Sanguinho Novo... Arnaldo Baptista Revisitado (Portuguese for New Little Blood... Arnaldo Baptista Revisited) is a tribute album by various artists and bands to Brazilian musician Arnaldo Baptista, famous for his work with influential psychedelic rock band Os Mutantes. It was released in 1989 by Eldorado.

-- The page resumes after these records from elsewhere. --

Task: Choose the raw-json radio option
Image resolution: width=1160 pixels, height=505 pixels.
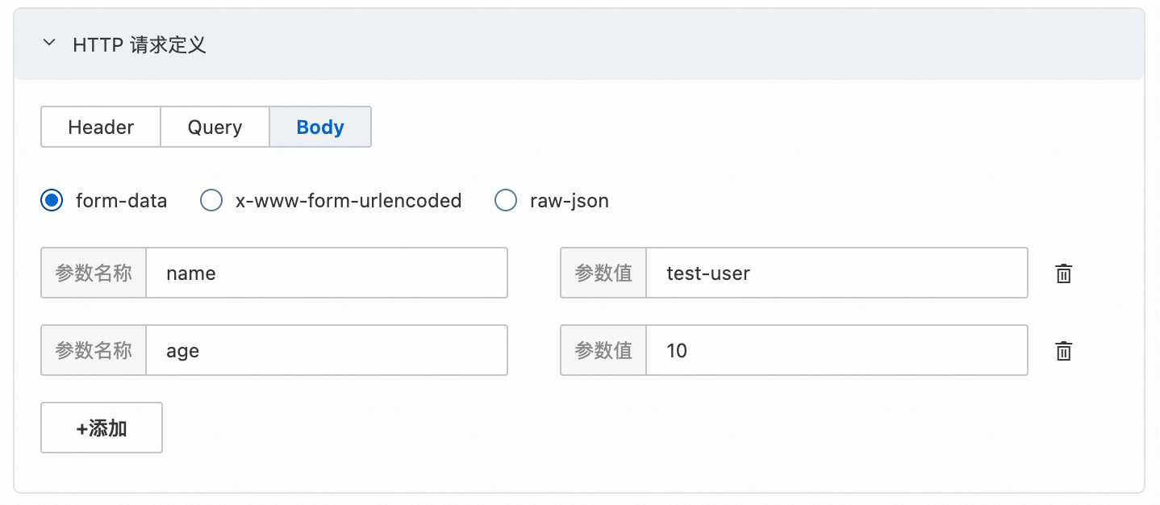Action: click(506, 200)
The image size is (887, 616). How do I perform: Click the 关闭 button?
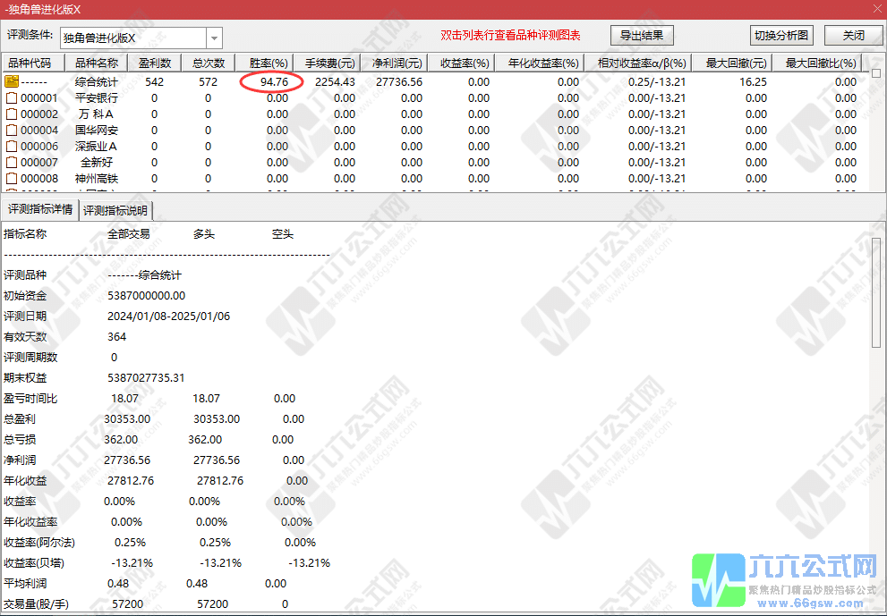[x=854, y=35]
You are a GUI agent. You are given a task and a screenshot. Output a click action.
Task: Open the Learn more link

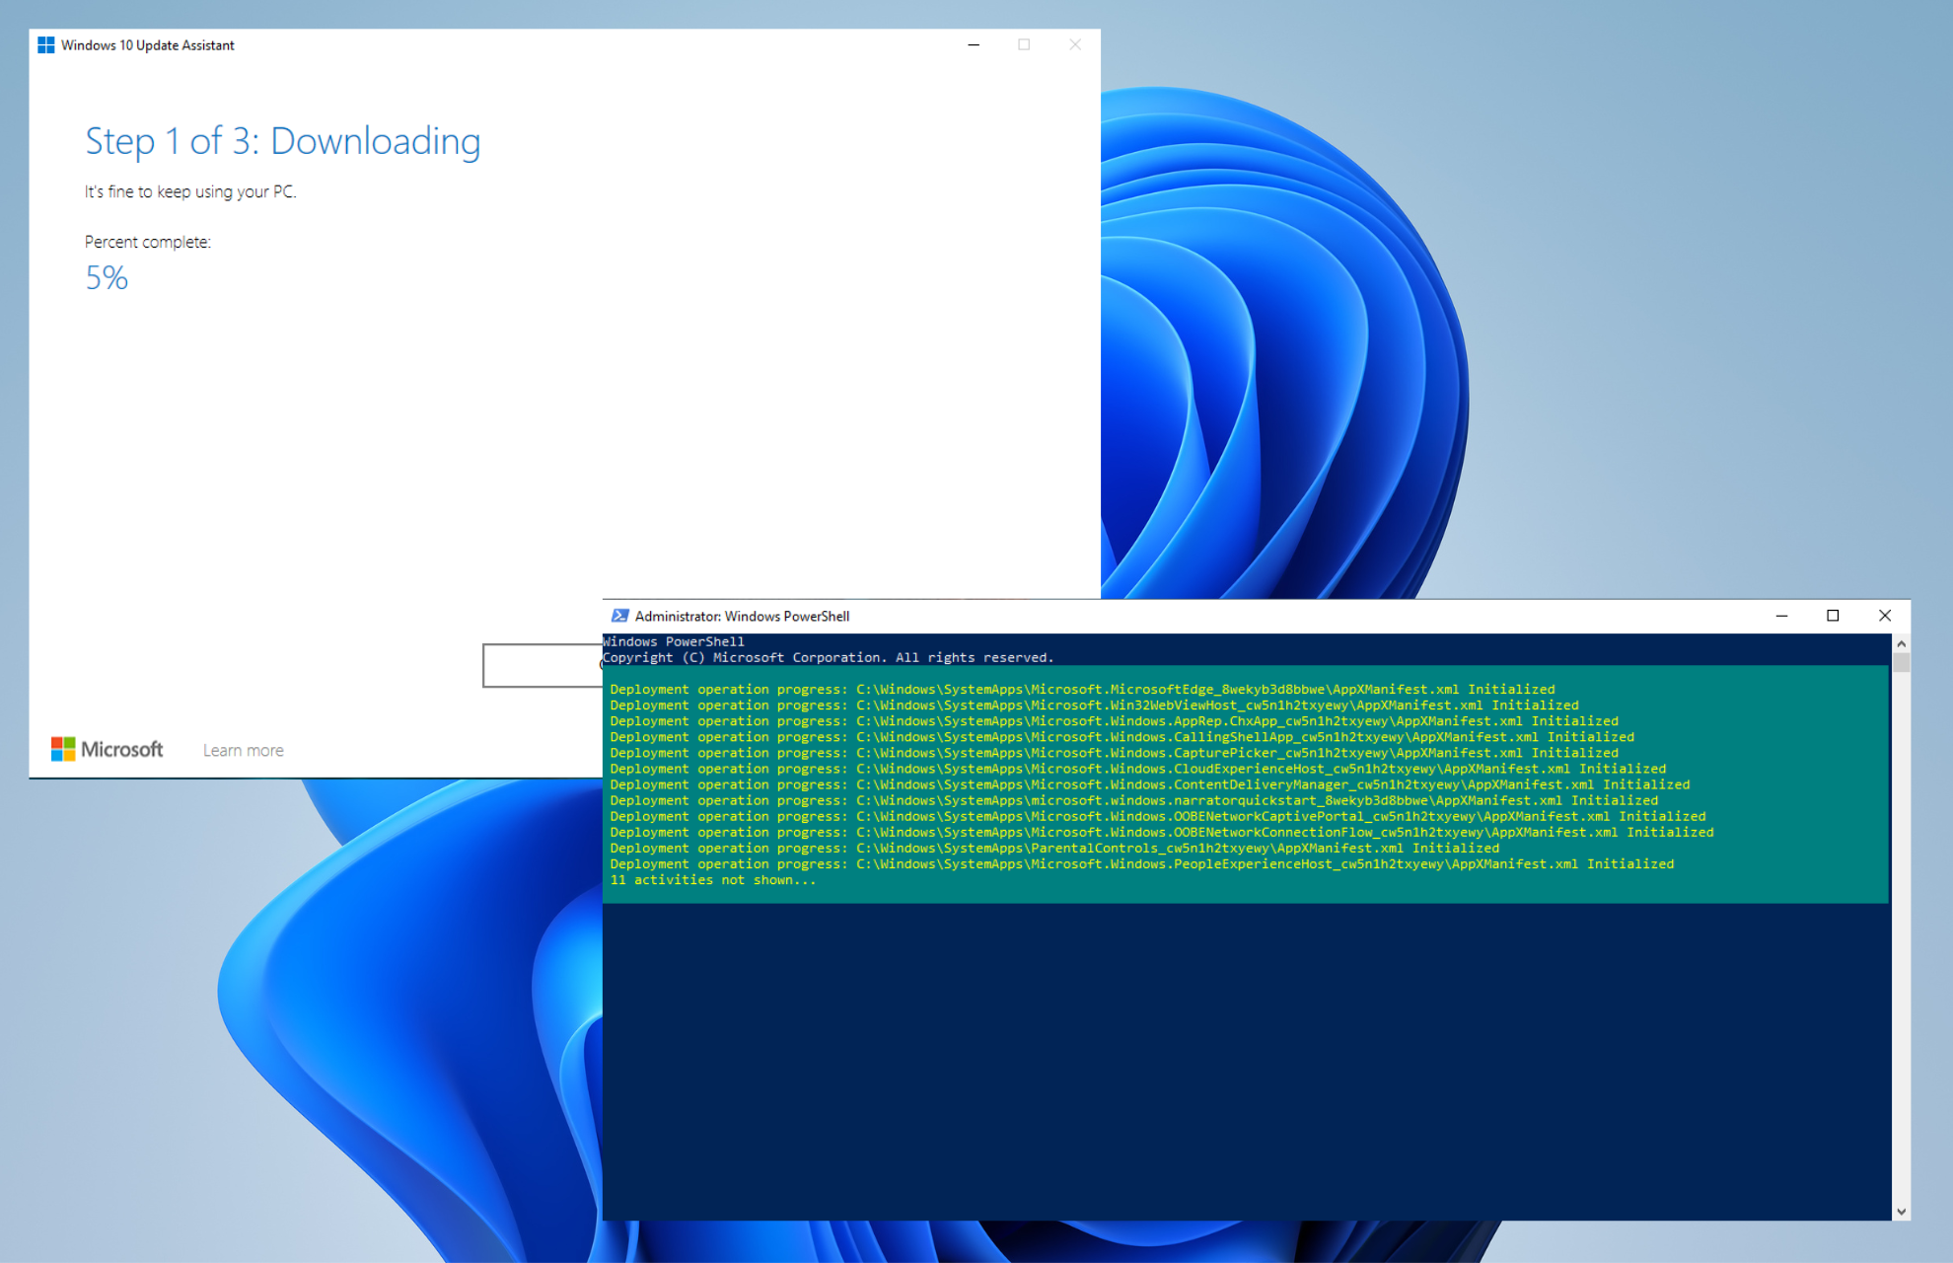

The album's cover was provided by Alain Voss, who previously worked with Os Mutantes designing the cover of their 1972 album Mutantes e Seus Cometas no País do Baurets.

==Track listing==

| No. | Title | Artist | Length |
|---|---|---|---|
| 1. | "O Sol" | Sexo Explícito | 4:04 |
| 2. | "Dia 36" | 3 Hombres | 3:16 |
| 3. | "Bomba H Sobre São Paulo" | Vzyadoq Moe | 2:58 |
| 4. | "A Hora e a Vez do Cabelo Nascer" | Sepultura | 2:17 |
| 5. | "I Fell in Love One Day" | O Último Número | 3:41 |
| 6. | "Superfície do Planeta" | Paulo Miklos | 2:06 |
| 7. | "Sanguinho Novo" | Akira S. e as Garotas que Erraram | 2:19 |
| 8. | "Jardim Elétrico" | Ratos de Porão | 1:21 |
| 9. | "Cê Tá Pensando que Eu Sou Lóki?" | Fellini | 3:16 |
| 10. | "Sitting on the Roadside" | Atahualpa y us Panquis | 3:48 |
| 11. | "É Fácil" | Skowa | 2:53 |
| 12. | "Te Amo, Podes Crer" | Maria Angélica Não Mora Mais Aqui | 5:07 |

===Outtakes===
Due to time constraints, a cover of "Cyborg" by Black Future was not included in the vinyl version, but appeared as a bonus track in the cassette edition.